*Input for this task:*
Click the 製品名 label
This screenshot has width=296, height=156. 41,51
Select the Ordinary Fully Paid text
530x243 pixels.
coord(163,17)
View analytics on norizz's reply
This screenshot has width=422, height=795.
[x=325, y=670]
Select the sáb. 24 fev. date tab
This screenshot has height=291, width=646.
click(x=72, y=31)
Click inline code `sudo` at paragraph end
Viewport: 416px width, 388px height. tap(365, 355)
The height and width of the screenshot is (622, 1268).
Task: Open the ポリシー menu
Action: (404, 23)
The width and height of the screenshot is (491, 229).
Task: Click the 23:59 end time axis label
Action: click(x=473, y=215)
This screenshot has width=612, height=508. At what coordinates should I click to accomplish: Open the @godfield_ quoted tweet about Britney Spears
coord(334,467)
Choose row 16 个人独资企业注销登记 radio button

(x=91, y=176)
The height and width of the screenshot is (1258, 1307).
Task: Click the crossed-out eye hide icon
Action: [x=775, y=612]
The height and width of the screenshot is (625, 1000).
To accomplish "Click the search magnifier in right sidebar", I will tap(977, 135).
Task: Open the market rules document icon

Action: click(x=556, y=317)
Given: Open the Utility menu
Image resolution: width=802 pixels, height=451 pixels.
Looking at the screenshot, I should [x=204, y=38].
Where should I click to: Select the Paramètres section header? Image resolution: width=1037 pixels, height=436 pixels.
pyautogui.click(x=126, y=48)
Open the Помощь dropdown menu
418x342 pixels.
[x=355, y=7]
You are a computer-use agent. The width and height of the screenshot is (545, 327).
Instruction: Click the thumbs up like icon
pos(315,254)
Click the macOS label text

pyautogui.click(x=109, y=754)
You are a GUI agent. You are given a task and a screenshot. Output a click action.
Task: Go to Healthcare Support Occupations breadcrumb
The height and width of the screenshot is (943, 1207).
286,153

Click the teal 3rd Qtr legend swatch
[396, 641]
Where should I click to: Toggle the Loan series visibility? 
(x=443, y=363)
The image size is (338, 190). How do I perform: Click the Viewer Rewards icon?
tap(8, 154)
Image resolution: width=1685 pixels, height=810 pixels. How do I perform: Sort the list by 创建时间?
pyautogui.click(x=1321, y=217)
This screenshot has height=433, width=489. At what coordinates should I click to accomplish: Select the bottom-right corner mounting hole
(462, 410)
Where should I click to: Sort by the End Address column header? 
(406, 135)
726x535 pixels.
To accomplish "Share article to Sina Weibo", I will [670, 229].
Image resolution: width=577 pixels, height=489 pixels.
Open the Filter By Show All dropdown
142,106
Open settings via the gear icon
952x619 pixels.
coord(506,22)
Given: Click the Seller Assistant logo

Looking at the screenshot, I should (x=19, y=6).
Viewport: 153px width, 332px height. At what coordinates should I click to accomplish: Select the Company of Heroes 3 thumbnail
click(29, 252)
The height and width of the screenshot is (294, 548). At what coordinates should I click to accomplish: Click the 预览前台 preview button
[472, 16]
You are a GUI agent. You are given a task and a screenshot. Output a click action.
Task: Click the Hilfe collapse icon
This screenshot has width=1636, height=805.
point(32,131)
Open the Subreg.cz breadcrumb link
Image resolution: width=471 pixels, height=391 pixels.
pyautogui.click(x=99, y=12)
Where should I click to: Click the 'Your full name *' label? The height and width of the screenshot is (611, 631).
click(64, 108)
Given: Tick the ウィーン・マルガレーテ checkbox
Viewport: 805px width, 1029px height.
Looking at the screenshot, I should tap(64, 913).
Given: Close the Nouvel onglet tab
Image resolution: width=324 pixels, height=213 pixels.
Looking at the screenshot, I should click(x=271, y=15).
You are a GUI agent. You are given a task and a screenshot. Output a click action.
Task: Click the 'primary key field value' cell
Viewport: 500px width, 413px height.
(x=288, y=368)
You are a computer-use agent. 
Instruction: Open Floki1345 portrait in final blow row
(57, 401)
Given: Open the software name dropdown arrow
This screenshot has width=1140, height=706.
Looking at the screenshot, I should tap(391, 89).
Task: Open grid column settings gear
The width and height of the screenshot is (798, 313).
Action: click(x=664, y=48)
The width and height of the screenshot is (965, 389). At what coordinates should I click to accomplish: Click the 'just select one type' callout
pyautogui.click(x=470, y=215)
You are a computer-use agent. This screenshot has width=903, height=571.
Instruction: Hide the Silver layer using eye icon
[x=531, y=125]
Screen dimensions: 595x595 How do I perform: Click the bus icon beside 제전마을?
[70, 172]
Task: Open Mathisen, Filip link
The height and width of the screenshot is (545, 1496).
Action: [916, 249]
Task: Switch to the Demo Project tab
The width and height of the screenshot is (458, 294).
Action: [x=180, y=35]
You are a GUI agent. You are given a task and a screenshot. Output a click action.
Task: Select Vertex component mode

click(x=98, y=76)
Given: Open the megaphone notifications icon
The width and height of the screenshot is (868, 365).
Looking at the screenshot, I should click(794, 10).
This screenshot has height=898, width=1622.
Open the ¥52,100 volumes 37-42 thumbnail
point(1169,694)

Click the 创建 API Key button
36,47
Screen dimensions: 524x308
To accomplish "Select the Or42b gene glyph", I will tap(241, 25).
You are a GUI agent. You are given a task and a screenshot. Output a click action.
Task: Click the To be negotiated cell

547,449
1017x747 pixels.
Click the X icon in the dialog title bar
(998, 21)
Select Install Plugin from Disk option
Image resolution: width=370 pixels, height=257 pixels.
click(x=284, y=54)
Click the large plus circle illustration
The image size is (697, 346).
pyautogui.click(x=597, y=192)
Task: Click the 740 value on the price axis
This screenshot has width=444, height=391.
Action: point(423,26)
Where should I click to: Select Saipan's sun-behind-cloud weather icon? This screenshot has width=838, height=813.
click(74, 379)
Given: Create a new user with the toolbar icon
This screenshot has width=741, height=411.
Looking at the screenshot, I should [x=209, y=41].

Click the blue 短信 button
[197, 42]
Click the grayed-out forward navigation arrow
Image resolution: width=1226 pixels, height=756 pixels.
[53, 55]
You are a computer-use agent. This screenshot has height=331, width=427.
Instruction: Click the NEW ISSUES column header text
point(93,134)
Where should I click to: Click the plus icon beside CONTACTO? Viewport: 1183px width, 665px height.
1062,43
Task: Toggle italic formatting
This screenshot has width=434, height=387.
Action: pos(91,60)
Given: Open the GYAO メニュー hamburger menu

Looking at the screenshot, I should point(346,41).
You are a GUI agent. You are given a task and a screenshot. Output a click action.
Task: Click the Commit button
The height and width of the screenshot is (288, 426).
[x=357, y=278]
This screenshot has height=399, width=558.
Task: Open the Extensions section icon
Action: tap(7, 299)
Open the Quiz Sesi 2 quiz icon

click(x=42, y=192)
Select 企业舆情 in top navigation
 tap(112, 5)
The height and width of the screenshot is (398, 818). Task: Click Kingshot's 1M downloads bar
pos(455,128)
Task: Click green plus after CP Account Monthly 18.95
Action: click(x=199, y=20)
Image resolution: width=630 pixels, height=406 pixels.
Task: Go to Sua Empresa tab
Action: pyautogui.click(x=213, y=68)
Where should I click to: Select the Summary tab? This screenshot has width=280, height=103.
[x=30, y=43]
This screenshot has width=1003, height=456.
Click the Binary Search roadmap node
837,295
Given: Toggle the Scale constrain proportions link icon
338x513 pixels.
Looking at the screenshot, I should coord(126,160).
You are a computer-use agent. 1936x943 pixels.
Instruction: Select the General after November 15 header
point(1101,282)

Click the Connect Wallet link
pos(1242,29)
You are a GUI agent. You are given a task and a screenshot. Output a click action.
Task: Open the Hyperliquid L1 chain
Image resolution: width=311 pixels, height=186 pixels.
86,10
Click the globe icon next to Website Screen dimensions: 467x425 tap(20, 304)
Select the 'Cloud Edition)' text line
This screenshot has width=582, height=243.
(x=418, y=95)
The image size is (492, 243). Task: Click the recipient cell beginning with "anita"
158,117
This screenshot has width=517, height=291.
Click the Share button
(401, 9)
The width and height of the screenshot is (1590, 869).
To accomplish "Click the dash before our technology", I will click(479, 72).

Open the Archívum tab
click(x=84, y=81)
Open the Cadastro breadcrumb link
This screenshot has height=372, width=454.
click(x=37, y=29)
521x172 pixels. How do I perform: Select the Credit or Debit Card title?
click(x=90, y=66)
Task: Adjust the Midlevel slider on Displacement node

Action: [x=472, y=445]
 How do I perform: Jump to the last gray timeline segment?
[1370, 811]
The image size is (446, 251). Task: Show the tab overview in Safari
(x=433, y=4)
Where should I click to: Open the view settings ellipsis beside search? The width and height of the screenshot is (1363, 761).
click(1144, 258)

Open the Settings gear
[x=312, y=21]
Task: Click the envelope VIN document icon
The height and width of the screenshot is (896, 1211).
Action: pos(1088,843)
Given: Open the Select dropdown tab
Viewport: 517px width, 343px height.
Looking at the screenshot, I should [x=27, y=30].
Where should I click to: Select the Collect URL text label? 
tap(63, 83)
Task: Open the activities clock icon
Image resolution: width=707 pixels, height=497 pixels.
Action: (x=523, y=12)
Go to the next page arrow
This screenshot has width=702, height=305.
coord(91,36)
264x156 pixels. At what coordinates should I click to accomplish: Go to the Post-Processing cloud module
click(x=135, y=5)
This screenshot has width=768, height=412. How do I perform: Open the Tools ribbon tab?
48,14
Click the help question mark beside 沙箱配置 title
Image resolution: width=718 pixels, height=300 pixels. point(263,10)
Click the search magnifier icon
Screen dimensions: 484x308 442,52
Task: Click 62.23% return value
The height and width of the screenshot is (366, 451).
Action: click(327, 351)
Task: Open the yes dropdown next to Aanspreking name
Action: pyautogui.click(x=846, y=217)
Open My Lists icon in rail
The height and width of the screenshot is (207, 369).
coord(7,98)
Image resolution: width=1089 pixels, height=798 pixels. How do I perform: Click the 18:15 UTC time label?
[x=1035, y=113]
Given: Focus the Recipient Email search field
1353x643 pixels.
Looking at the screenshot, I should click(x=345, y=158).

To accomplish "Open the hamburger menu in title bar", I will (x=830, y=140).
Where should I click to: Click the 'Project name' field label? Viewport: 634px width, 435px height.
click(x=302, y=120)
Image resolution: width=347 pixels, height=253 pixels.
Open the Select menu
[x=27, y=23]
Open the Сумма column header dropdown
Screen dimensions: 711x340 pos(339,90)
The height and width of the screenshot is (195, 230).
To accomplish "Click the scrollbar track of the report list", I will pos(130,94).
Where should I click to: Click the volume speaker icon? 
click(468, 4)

*What you have to do:* Lines to set down from above: the line with "You are a computer-use agent. 1936x943", the line with "The width and height of the screenshot is (1590, 869).", and every line between, each exactly as written.

*The completed task:*
You are a computer-use agent. 1936x943 pixels.
Instruction: Select the General after November 15 header
point(1101,282)

Click the Connect Wallet link
pos(1242,29)
You are a GUI agent. You are given a task and a screenshot. Output a click action.
Task: Open the Hyperliquid L1 chain
Image resolution: width=311 pixels, height=186 pixels.
86,10
Click the globe icon next to Website Screen dimensions: 467x425 tap(20, 304)
Select the 'Cloud Edition)' text line
This screenshot has width=582, height=243.
(x=418, y=95)
The image size is (492, 243). Task: Click the recipient cell beginning with "anita"
158,117
This screenshot has width=517, height=291.
Click the Share button
(401, 9)
The width and height of the screenshot is (1590, 869).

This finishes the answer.